:: Entries provided ::
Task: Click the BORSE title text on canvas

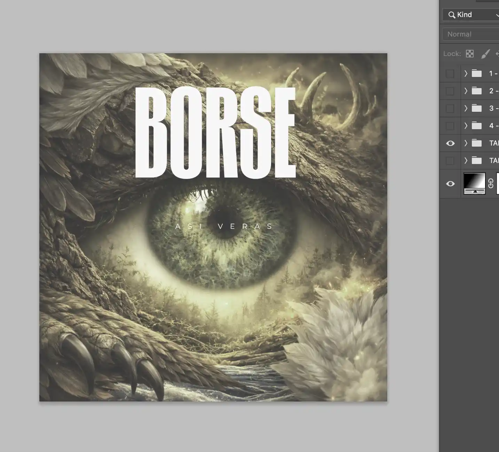Action: (215, 133)
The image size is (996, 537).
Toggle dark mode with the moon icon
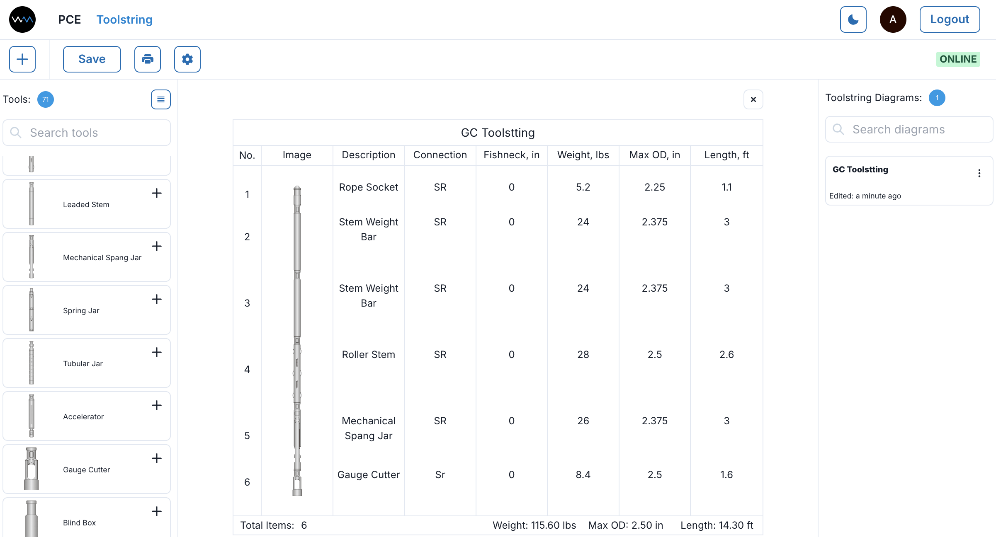point(853,19)
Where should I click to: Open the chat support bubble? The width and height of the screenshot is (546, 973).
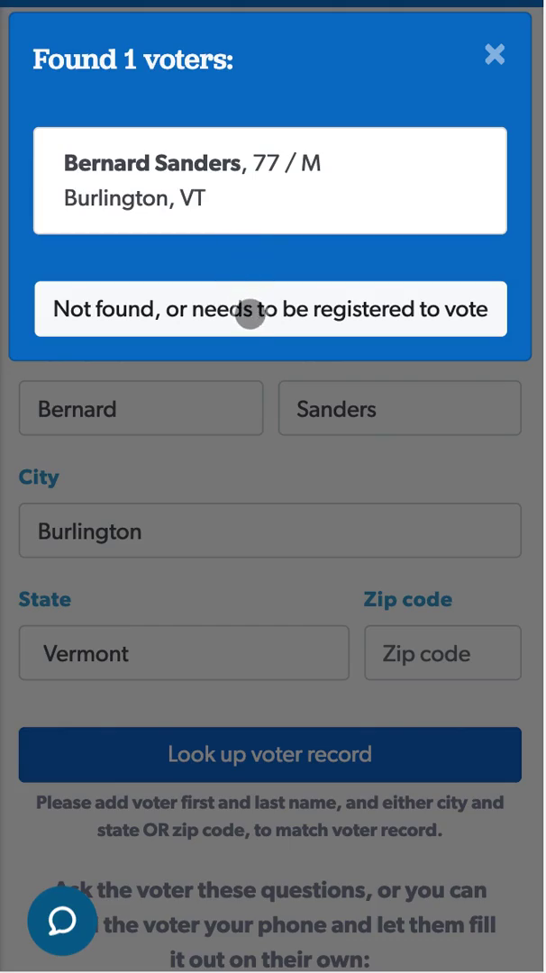pyautogui.click(x=61, y=920)
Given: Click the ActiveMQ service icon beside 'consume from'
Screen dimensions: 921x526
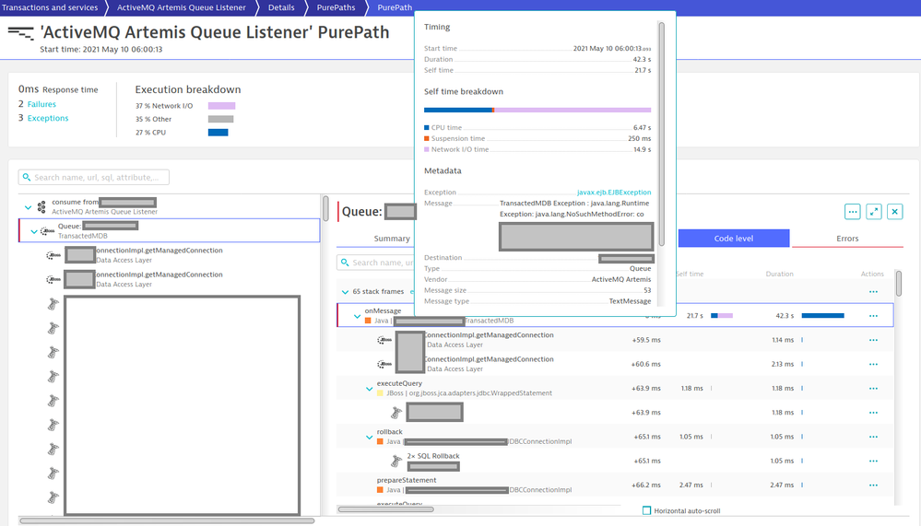Looking at the screenshot, I should 41,207.
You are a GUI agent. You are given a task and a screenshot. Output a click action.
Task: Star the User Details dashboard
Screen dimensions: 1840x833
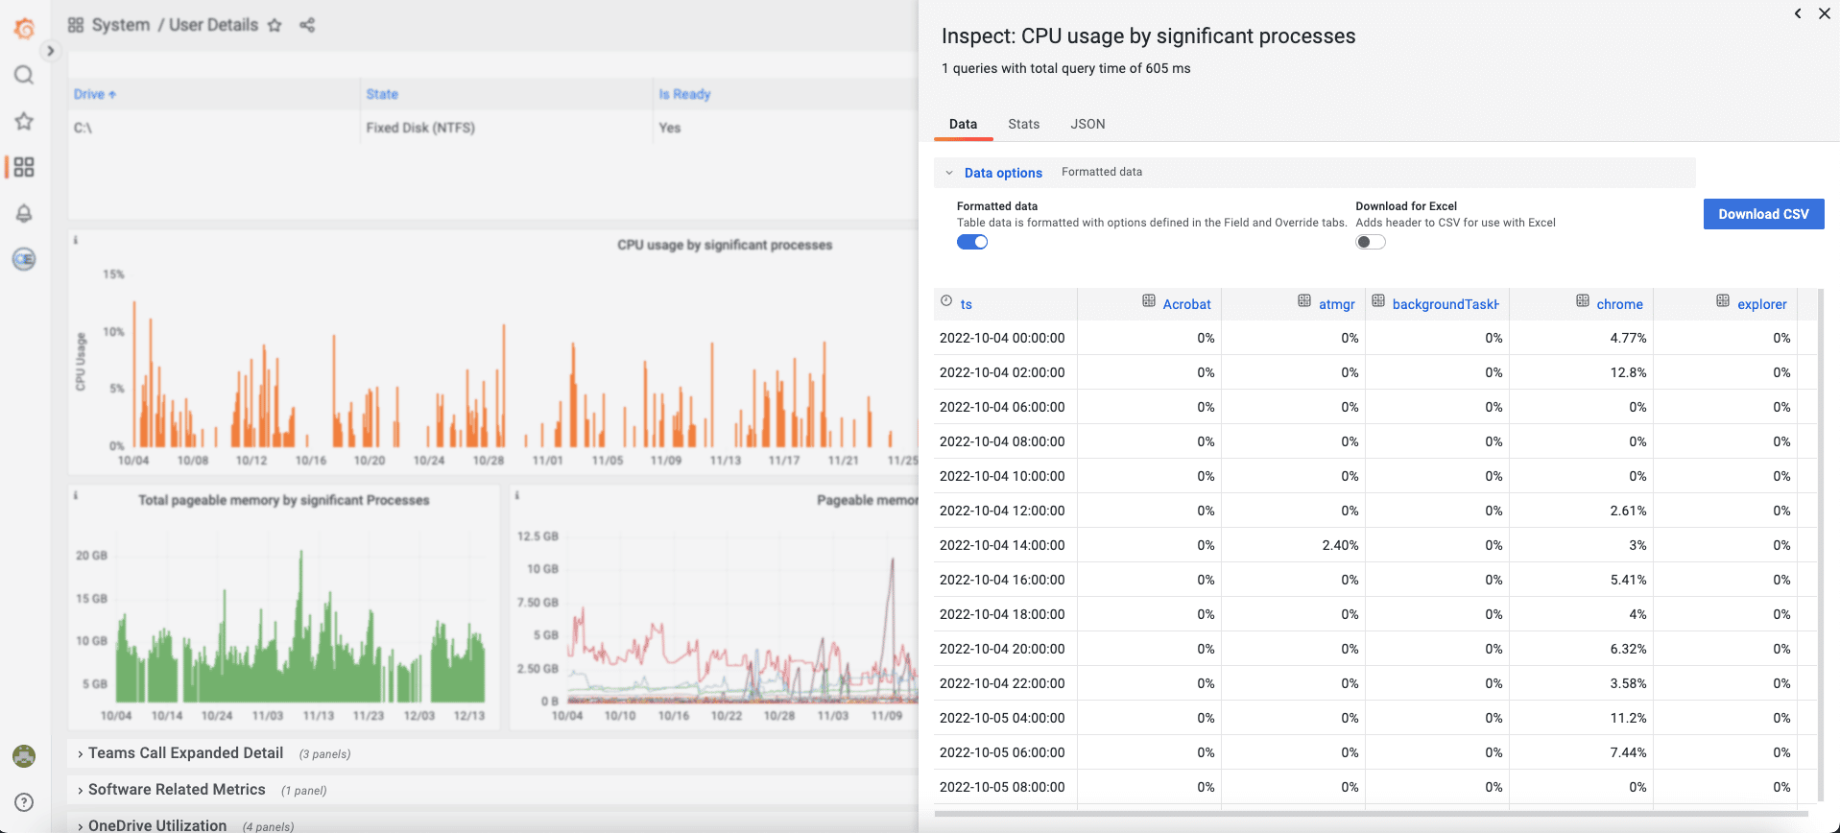coord(275,25)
:::
Instructions to follow: Go back to the lines above and output, exactly as they stand, the ones from the line containing "The image size is (996, 537)." to the line containing "Given: Click the". Leave all pictures behind.

Answer below:
The image size is (996, 537).
Toggle dark mode with the moon icon
point(853,19)
Where should I click to: Open the chat support bubble? The width and height of the screenshot is (546, 973).
pyautogui.click(x=61, y=920)
Given: Click the ActiveMQ service icon beside 'consume from'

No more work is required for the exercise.